Q 3: Cold Molecules 1

Q 3.3: Vortrag

Montag, 14. März 2011, 11:00–11:15, BAR Schön

Semiclassical model for the formation of Rydberg molecules — •Andrej Junginger, Jörg Main, and Günter Wunner — 1. Institut für Theoretische Physik, Universität Stuttgart

In cold gases ultra-long range Rydberg molecules have been predicted theoretically [1] and recently observed experimentally [2]. The bond is caused by a scattering process of the Rydberg electron at the ground state atom. In a mean-field approximation this can be explained by a Fermi pseudo-potential which well describes the bound states but, as a conservative potential, is not able to explain the process of capturing the ground state atom.
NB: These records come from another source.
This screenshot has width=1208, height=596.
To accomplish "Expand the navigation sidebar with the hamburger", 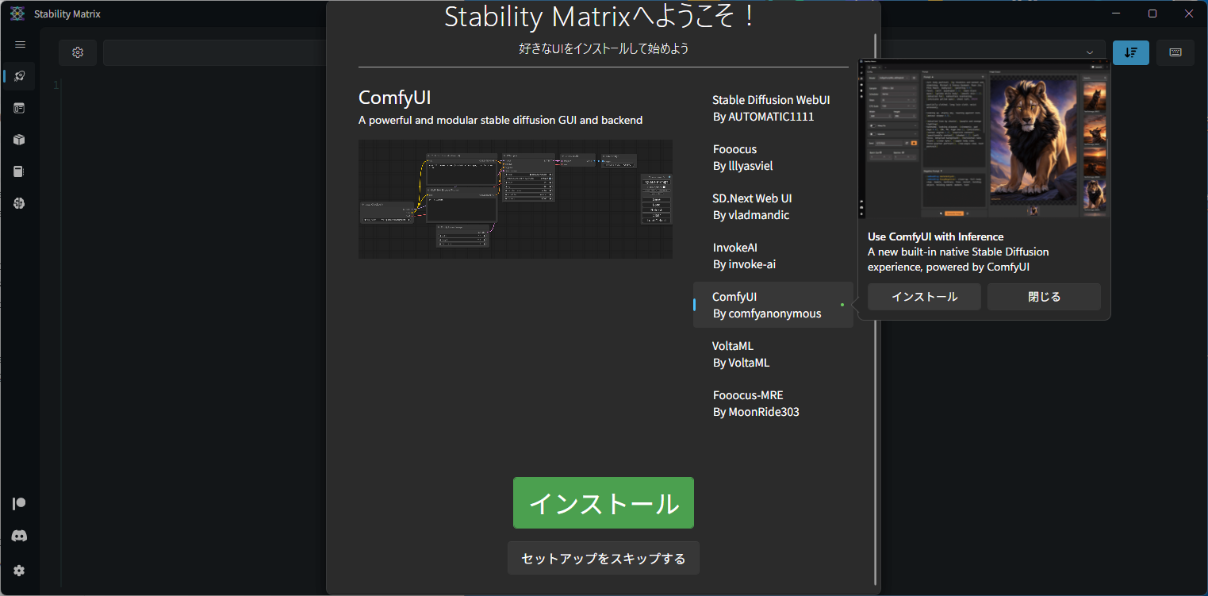I will [19, 44].
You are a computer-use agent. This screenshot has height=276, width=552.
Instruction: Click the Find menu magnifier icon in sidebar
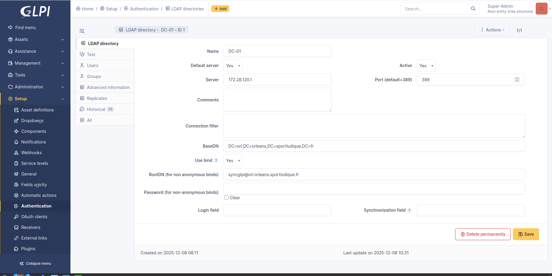[x=10, y=27]
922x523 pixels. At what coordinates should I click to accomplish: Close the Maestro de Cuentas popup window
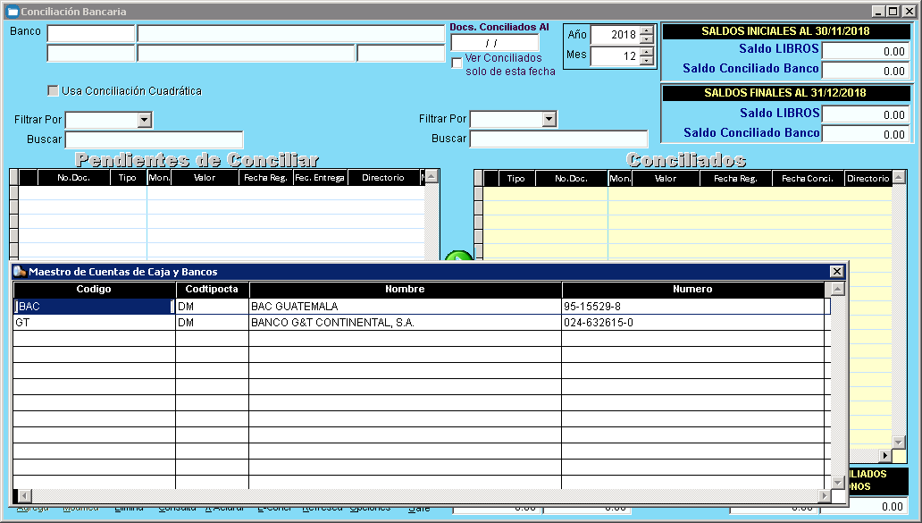coord(836,272)
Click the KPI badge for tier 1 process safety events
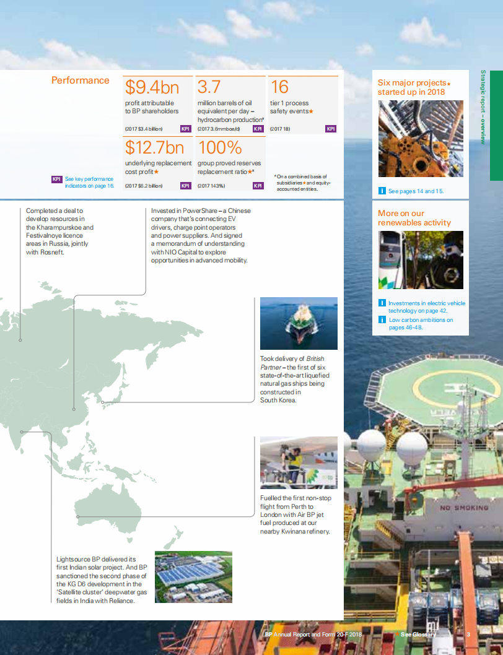503x655 pixels. tap(331, 129)
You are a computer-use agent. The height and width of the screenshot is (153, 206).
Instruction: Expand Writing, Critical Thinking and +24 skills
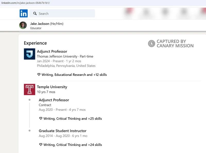point(73,145)
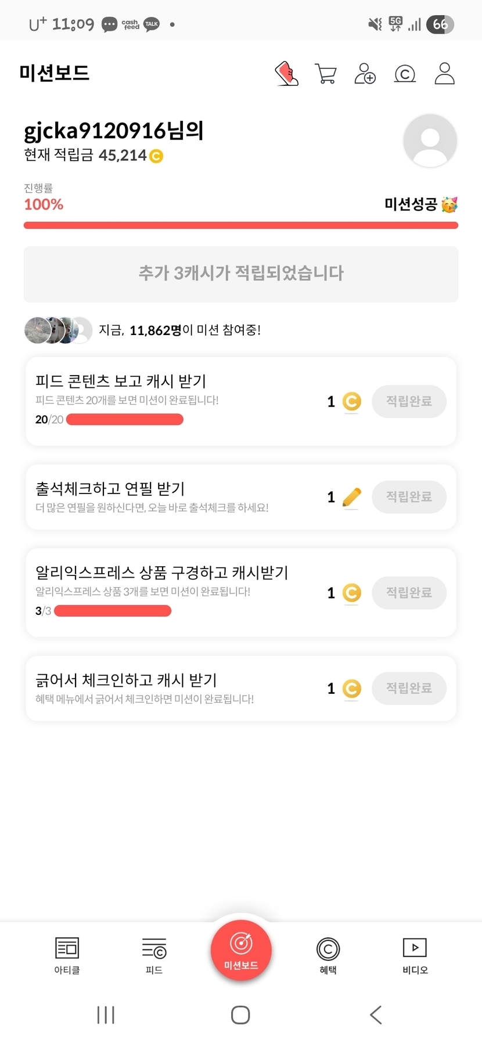
Task: Tap the red sneaker icon in header
Action: [286, 74]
We present a new model based on scattering theory and a semiclassical approximation which is capable of describing the formation of the Rydberg molecule by decelerating the ground state atom. From the infinite set of Kepler ellipses we select a finite number passing through the ground state atom. At the position of the latter the ellipses are approximated by plane waves, and the s-wave scattering of the Rydberg electron at the ground state atom then leads to a dissipative force. Solving the classical equations of motion, we find that a ground state atom with kinetic energy E_kin>0 in the order of the magnitude of the binding energy will always be decelerated. Depending on the initial conditions it can even come to rest, so that this dissipative process may play an important role in the formation of the Rydberg molecule.

[1] C. H. Green et al., Phys. Rev. Lett. 85, 2458 (2000).

[2] V. Bendkowsky et al., Nature 458, 1005 (2009).